Instruction for the data below: set down exactly the lines from the line with "Click invoice number 19167" to the line with "This screenshot has height=804, width=1512.", inclusive, and no others.
╭─ Material for the task
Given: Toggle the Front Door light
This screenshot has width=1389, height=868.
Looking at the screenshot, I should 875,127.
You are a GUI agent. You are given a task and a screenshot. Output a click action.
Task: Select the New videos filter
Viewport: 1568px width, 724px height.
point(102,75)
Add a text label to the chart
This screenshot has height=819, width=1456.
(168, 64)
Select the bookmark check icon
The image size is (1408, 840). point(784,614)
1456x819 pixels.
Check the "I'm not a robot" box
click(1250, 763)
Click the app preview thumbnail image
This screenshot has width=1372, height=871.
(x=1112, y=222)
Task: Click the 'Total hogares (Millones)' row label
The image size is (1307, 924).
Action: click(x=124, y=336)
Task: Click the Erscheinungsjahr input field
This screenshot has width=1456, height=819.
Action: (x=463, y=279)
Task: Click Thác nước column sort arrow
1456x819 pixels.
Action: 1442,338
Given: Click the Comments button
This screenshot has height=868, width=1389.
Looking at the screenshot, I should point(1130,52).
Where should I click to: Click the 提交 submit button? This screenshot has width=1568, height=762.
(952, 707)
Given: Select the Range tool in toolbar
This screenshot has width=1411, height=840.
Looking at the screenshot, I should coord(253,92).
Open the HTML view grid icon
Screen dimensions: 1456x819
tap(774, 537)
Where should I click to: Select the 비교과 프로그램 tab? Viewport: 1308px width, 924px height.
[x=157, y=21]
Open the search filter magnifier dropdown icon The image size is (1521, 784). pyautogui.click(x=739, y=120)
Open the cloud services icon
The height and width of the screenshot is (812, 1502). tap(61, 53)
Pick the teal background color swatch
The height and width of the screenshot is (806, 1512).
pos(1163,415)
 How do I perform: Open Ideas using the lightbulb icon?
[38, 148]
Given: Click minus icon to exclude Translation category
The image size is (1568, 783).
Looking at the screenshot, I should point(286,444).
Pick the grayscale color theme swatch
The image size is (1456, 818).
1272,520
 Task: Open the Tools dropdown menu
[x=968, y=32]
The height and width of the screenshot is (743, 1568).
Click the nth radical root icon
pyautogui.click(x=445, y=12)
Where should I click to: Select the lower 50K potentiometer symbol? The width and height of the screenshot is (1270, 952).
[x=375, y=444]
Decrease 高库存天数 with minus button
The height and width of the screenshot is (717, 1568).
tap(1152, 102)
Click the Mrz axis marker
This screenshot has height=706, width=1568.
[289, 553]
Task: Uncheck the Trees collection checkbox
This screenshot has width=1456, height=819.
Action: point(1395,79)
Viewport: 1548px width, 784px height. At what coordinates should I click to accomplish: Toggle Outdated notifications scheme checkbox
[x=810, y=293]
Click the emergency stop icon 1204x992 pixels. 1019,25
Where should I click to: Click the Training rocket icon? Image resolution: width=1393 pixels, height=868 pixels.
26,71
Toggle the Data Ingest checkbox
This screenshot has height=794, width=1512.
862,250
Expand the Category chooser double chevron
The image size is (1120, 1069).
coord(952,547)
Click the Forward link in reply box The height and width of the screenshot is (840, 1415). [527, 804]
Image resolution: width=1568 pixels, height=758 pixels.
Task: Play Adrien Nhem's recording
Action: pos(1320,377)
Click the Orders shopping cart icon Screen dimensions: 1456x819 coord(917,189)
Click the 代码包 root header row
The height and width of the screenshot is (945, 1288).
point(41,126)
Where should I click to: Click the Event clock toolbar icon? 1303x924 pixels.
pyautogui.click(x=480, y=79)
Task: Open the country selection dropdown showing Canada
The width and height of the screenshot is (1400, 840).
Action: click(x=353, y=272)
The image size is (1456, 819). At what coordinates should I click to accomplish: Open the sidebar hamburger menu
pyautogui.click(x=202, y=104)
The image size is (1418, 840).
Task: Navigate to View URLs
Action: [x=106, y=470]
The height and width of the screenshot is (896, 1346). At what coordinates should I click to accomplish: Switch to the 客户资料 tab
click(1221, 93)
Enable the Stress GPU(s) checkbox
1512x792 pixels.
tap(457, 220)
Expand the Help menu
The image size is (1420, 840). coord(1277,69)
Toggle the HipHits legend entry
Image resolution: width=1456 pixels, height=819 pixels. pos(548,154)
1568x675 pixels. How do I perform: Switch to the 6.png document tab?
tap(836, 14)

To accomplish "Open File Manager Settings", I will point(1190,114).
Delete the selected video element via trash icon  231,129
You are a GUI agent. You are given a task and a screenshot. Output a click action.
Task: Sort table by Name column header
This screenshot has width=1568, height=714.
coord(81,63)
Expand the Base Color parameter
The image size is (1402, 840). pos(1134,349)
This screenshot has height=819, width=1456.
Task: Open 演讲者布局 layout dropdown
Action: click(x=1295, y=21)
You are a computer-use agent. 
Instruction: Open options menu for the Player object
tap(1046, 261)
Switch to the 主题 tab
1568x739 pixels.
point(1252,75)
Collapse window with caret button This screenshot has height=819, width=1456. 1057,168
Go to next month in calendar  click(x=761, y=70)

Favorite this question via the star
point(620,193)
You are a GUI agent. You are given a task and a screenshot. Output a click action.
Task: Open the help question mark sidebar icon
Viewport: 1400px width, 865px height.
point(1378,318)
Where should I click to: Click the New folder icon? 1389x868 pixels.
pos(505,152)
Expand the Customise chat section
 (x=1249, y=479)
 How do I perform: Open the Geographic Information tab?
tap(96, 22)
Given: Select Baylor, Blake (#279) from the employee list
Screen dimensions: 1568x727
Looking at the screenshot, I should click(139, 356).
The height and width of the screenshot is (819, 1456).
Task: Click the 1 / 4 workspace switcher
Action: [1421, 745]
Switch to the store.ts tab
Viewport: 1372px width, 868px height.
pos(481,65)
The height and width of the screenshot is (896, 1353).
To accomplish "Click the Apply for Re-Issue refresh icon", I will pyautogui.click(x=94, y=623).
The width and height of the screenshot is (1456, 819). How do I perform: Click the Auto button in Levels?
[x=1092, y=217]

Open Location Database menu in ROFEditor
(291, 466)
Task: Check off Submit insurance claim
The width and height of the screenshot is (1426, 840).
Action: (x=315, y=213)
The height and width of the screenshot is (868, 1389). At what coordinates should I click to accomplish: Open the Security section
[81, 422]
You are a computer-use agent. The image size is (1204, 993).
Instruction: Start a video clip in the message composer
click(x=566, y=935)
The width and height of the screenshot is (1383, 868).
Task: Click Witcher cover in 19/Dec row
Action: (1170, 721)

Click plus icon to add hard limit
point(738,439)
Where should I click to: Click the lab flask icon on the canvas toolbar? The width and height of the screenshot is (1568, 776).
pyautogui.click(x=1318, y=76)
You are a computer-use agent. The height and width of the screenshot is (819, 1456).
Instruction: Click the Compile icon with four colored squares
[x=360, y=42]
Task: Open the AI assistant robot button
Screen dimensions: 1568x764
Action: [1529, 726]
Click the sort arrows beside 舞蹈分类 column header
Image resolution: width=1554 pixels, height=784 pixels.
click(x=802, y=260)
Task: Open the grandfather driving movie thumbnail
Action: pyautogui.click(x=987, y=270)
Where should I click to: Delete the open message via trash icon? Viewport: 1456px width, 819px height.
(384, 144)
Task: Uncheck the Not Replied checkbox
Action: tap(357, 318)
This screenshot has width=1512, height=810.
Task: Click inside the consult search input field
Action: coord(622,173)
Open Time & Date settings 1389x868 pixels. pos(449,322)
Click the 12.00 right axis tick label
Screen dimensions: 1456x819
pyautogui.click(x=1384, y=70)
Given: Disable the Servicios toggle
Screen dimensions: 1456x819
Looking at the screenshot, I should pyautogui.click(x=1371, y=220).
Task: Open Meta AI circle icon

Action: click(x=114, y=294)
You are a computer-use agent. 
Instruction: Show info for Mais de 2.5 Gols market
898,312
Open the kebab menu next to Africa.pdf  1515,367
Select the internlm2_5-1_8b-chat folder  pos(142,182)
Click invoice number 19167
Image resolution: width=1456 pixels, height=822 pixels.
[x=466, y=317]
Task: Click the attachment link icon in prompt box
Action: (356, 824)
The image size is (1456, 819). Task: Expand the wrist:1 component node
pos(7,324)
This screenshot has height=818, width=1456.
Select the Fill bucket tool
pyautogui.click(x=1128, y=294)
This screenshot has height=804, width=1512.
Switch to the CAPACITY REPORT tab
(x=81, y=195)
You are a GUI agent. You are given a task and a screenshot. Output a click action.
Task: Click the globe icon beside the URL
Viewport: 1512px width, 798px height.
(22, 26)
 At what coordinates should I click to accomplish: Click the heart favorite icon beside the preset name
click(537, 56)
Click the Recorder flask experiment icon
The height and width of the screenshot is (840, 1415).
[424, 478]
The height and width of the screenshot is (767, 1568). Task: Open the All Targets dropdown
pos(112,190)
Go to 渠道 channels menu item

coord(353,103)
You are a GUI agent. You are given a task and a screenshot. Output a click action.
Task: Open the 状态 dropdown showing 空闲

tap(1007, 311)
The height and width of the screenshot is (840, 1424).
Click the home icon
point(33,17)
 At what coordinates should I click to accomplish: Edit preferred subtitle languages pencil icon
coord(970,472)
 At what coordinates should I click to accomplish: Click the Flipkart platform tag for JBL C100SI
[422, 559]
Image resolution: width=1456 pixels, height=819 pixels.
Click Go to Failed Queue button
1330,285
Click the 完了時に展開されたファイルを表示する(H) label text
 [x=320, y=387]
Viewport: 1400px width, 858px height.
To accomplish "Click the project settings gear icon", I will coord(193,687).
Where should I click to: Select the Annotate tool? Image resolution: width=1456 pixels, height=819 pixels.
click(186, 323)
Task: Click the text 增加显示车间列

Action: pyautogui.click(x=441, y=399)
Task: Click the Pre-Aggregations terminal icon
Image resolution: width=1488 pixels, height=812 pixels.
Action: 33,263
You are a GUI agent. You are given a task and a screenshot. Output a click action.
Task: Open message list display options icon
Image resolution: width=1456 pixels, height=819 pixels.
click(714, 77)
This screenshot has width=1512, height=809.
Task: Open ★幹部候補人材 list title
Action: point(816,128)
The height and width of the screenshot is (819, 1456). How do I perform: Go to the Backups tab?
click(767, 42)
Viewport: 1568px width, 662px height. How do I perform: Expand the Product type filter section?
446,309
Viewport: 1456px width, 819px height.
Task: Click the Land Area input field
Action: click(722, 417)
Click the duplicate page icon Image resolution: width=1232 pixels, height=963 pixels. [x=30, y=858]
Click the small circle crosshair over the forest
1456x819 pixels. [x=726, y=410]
╰─
__Reply__:
Click invoice number 19167
Image resolution: width=1456 pixels, height=822 pixels.
[x=466, y=317]
Task: Click the attachment link icon in prompt box
Action: (356, 824)
The image size is (1456, 819). Task: Expand the wrist:1 component node
pos(7,324)
This screenshot has height=818, width=1456.
Select the Fill bucket tool
pyautogui.click(x=1128, y=294)
This screenshot has height=804, width=1512.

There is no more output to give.